Die Ausstellung inszeniert das Leben der dominikanischen Widerstandskämpferin und Anwältin Minerva Mirabal, die bis zu ihrem gewaltsamen Tod im Jahr 1960 gegen den damals herrschenden Diktator
Rafael Leónidas Trujillo unter dem Decknamen Mariposa (Schmetterling) kämpfte. Ihr Leben wird in drei (Klang-)Abschnitte geteilt und mittels Musik, Klängen und Geräuschen erzählt. Drei
›begehbare‹ Klangkörper aus OSB bilden die Stationen und geben mit ihrer Formsprache und Größe die Körperhaltung vor, in der die auditiven Informationen über die drei Lebensabschnitte Kindheit,
Widerstand und Tod wahrgenommen werden sollen. Dadurch werden die Stimmungen und emotionalen Kontexte körperlich und akustisch erfahren.
So gleicht die Kindheitsstation einer schmalen, länglichen Höhle, für die man sich mindestens in die Hocke begeben muss und hineinkrabbeln kann, um spielerisch die Musik und die Klänge zu entdecken, die aus Vogelgezwitscher, Kinderlachen und die für die Dominikanische Republik typische Merengue-Melodie bestehen. Gegen Ende verdüstert sich die fröhliche Melodie, die gerade noch eine schöne, unbeschwerte Kindheit darstellen sollte.

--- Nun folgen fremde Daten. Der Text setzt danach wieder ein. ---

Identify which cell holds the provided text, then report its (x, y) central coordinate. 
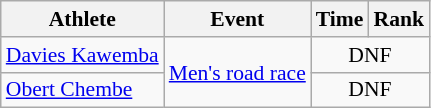
Time (340, 19)
Men's road race (238, 72)
Obert Chembe (82, 90)
Athlete (82, 19)
Event (238, 19)
Rank (400, 19)
Davies Kawemba (82, 55)
Scan for the cell matching the given text and deliver its [x, y] coordinate at center. 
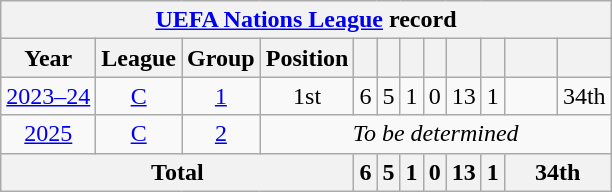
League [139, 58]
Year [48, 58]
2023–24 [48, 96]
Position [307, 58]
2025 [48, 134]
Total [178, 172]
To be determined [436, 134]
1st [307, 96]
UEFA Nations League record [306, 20]
2 [222, 134]
Group [222, 58]
Output the (X, Y) coordinate of the center of the cell containing the given text.  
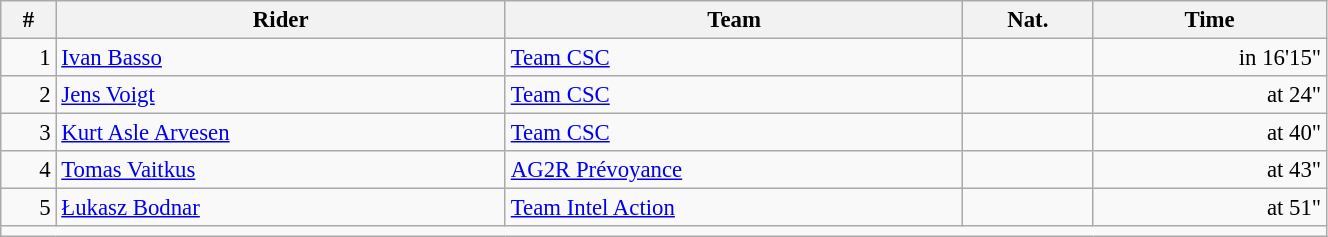
Time (1210, 20)
at 51" (1210, 208)
Rider (280, 20)
at 40" (1210, 133)
1 (28, 58)
in 16'15" (1210, 58)
# (28, 20)
Team Intel Action (734, 208)
Łukasz Bodnar (280, 208)
4 (28, 170)
Team (734, 20)
Nat. (1028, 20)
3 (28, 133)
5 (28, 208)
Ivan Basso (280, 58)
Jens Voigt (280, 95)
Kurt Asle Arvesen (280, 133)
Tomas Vaitkus (280, 170)
at 24" (1210, 95)
at 43" (1210, 170)
AG2R Prévoyance (734, 170)
2 (28, 95)
For the text-containing cell, return its midpoint in [X, Y] coordinate format. 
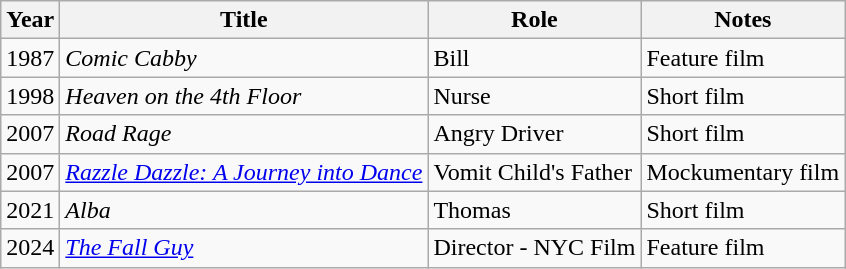
Vomit Child's Father [534, 172]
Comic Cabby [244, 58]
The Fall Guy [244, 248]
1998 [30, 96]
2024 [30, 248]
Road Rage [244, 134]
Notes [743, 20]
1987 [30, 58]
Heaven on the 4th Floor [244, 96]
Title [244, 20]
Nurse [534, 96]
Razzle Dazzle: A Journey into Dance [244, 172]
Alba [244, 210]
Angry Driver [534, 134]
Role [534, 20]
Director - NYC Film [534, 248]
Bill [534, 58]
2021 [30, 210]
Thomas [534, 210]
Year [30, 20]
Mockumentary film [743, 172]
Return the (x, y) coordinate for the center point of the cell that contains the specified text.  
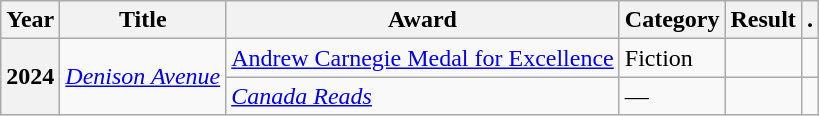
. (810, 20)
Andrew Carnegie Medal for Excellence (423, 58)
Fiction (672, 58)
Year (30, 20)
Category (672, 20)
— (672, 96)
Result (763, 20)
Denison Avenue (143, 77)
Canada Reads (423, 96)
2024 (30, 77)
Title (143, 20)
Award (423, 20)
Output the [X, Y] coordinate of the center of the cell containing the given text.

Um zur nächsten Station zu gelangen, muss der Besucher aufstehen – ein symbolischer Akt, sich gegen eine Autorität zu erheben und in den Widerstand zu treten. Die Widerstandsstation stellt einen
konisch zulaufenden Tunnel dar, auf dessen linker und rechter Seite Lautsprecher angebracht sind. Bei Eintritt in den Tunnel verspürt man durch die Klänge der linken Seite noch die Energie, die
Motivation und den Tatendrang der marschierenden Widerstandskämpfer. Von der rechten Seite ertönen bedrohliche, dumpfe Geräusche, die immer wieder mit Wortfetzen der Stimme Trujillos versetzt
sind. Beim Durchlaufen des Tunnels wird es nicht nur immer enger und niedriger, sondern es vermischen sich auch die beiden Seiten, die Klänge scheinen immer gefährlicher und unkontrollierter, man
meint Schüsse zu hören, es wird hektisch und chaotisch, bis es zu einem abrupten Ende kommt und man den Tunnel in geduckter Haltung verlässt.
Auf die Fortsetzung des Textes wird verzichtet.